Auf scharfe Kritik stieß der auf US-Initiative zustande gekommene deutsch-amerikanische Kompromiss im EU-Parlament. Es handele sich um einen "Deal zulasten Dritter", sagte Sergey Lagodinsky, der russlandpolitische Sprecher der Grünen im Europäischen Parlament. "Dritte sind die Ukraine, aber auch die EU, denn die europäische Position zu Nord Stream 2 ist klar und deutlich - das Projekt NS2 verstößt gegen die innereuropäische Solidarität", kritisierte er. Die Fertigstellung der Pipeline sei nun nicht mehr zu verhindern, räumte sein Fraktionskollege Reinhard Bütikofer ein.
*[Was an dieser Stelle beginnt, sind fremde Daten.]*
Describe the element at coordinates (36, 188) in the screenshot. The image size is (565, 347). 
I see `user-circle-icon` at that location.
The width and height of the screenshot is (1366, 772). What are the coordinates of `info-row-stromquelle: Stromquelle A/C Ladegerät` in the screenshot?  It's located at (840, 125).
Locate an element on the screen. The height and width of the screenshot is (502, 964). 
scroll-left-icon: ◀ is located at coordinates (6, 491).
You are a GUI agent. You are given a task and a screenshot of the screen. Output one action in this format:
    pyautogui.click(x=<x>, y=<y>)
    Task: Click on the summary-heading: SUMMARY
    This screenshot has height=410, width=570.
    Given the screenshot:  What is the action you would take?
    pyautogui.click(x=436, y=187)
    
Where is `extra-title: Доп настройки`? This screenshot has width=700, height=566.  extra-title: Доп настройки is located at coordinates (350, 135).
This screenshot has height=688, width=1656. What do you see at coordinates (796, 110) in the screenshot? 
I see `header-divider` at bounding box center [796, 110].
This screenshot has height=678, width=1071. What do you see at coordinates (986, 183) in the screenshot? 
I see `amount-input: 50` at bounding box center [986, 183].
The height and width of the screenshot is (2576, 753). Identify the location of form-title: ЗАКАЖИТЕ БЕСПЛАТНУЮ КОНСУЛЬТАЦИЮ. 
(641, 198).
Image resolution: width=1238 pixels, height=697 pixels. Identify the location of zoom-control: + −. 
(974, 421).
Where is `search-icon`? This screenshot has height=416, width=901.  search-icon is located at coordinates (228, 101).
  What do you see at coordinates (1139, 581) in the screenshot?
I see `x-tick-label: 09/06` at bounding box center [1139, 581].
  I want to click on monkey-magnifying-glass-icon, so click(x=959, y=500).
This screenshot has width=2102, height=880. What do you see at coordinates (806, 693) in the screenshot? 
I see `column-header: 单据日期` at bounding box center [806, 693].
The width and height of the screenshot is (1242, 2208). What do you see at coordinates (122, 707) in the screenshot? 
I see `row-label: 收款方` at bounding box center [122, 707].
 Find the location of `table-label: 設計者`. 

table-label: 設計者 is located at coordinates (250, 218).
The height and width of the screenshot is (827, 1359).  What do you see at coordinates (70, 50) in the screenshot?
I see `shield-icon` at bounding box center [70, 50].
Bevor die Pipeline in Betrieb genommen werden könne, müsse das Betreiberkonsortium aber "zunächst darlegen, dass es europäisches Energierecht einhält".

Der CDU-Außenpolitiker Norbert Röttgen, ein langjähriger Gegner von Nord Stream 2, begrüßte die Einigung als "Demonstration des Partnerschaftswillens". US-Präsident Joe Biden habe gezeigt, dass die deutsch-amerikanischen Beziehungen wichtiger seien als Nord Stream 2. Die Gaspipeline halte er aber nach wie vor für falsch, betonte Röttgen. "Sie ist eine politische Waffe in der Hand von Wladimir Putin", sagte er im Deutschlandfunk. In den USA steht Präsident Biden nach der Einigung in der Kritik. Der republikanische Senator Ted Cruz sprach von einer "vollständigen und totalen Kapitulation" Bidens gegenüber dem russischen Präsidenten Wladimir Putin.